⟨

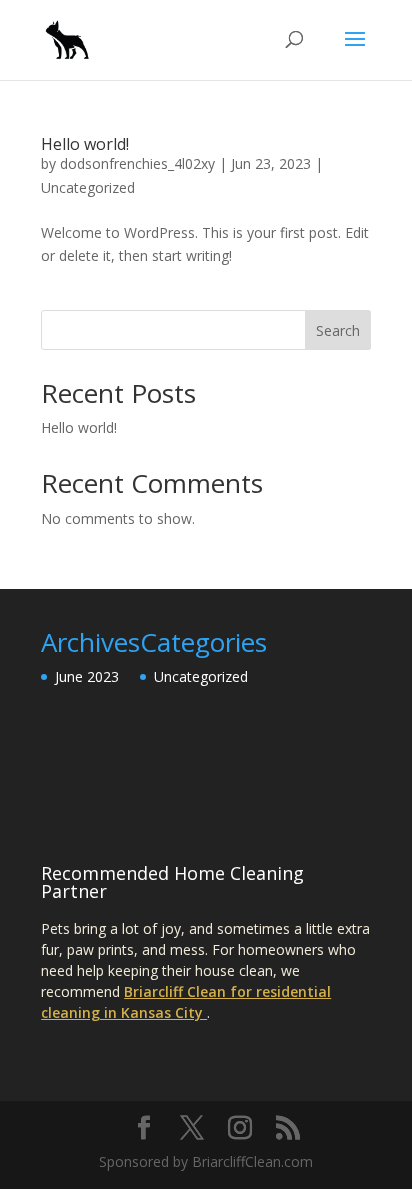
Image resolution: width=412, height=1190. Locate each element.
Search (338, 330)
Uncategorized (88, 187)
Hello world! (85, 144)
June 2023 (87, 676)
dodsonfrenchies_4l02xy (137, 163)
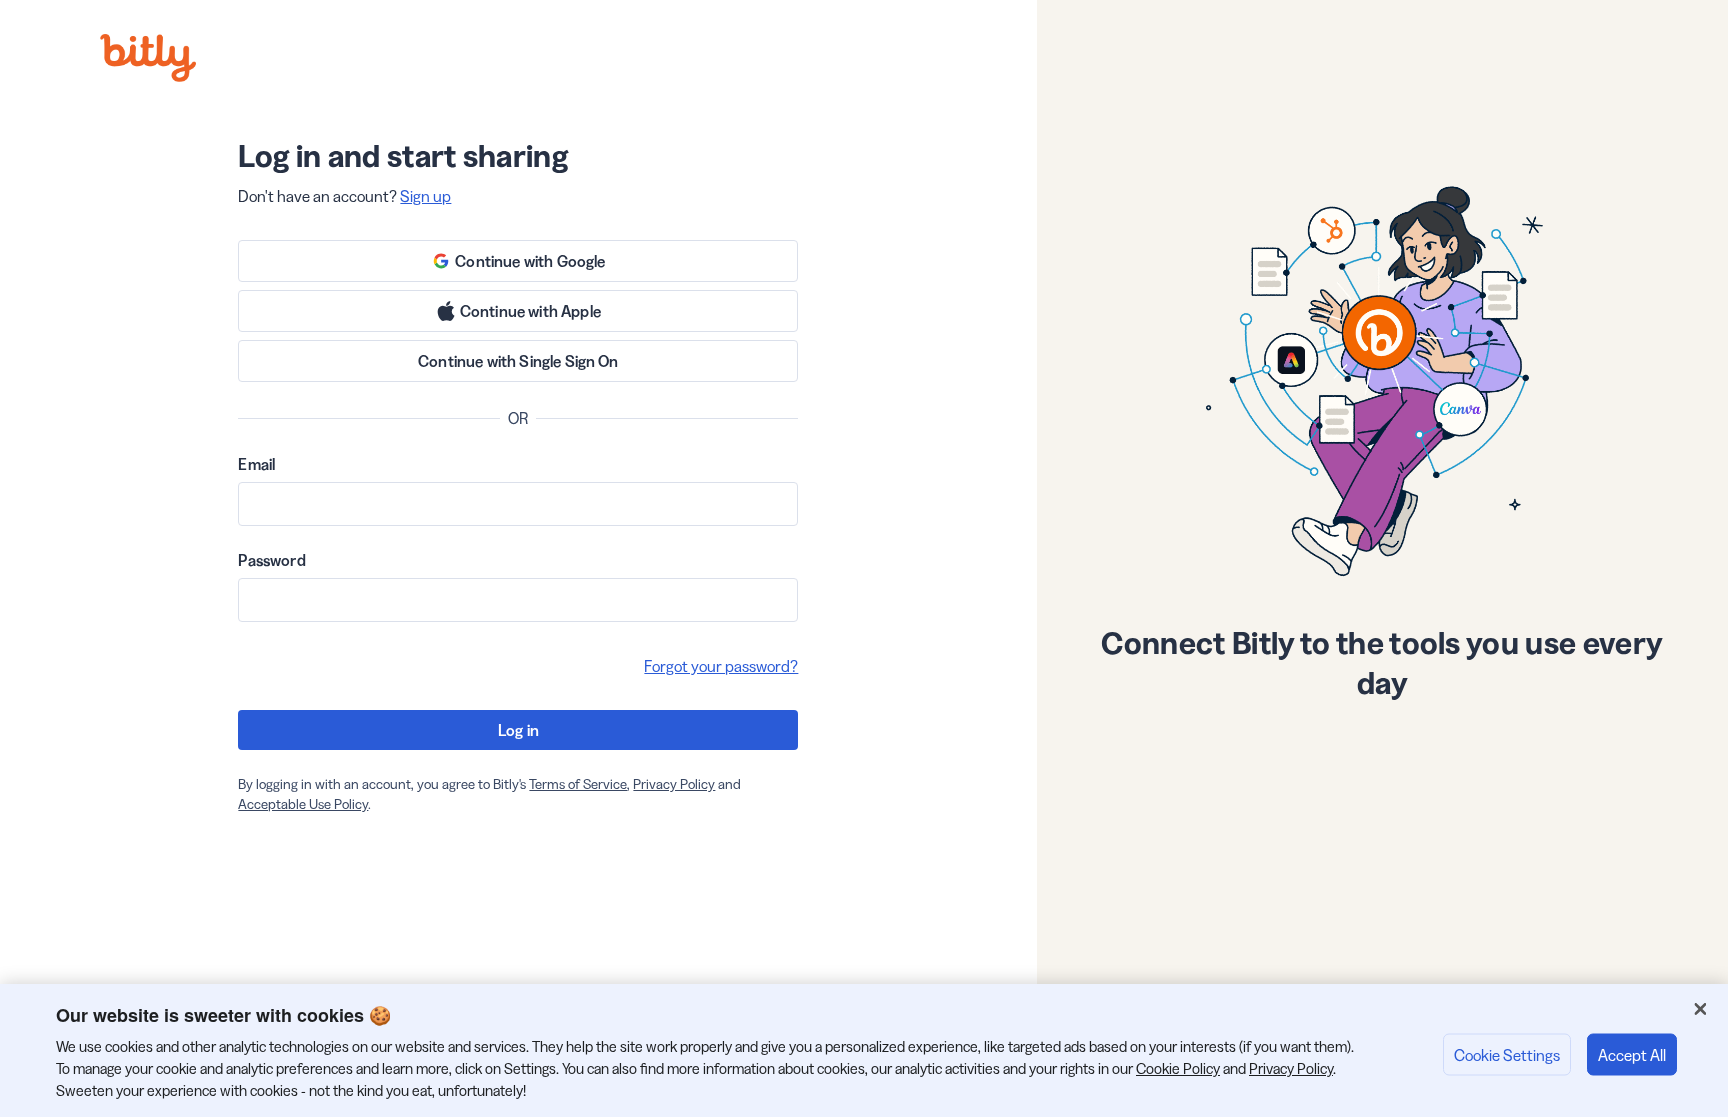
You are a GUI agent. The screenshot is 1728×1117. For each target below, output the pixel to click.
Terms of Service (578, 784)
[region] (864, 1050)
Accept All (1632, 1054)
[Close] (1700, 1009)
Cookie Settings (1507, 1054)
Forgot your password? (721, 666)
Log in (518, 730)
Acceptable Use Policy (303, 804)
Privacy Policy (674, 784)
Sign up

⟩

▸ Work required:
Go through the data above and find the lines with the word "Policy". Copy each of those lines.

▸ Exercise result:
Acceptable Use Policy (303, 804)
Privacy Policy (674, 784)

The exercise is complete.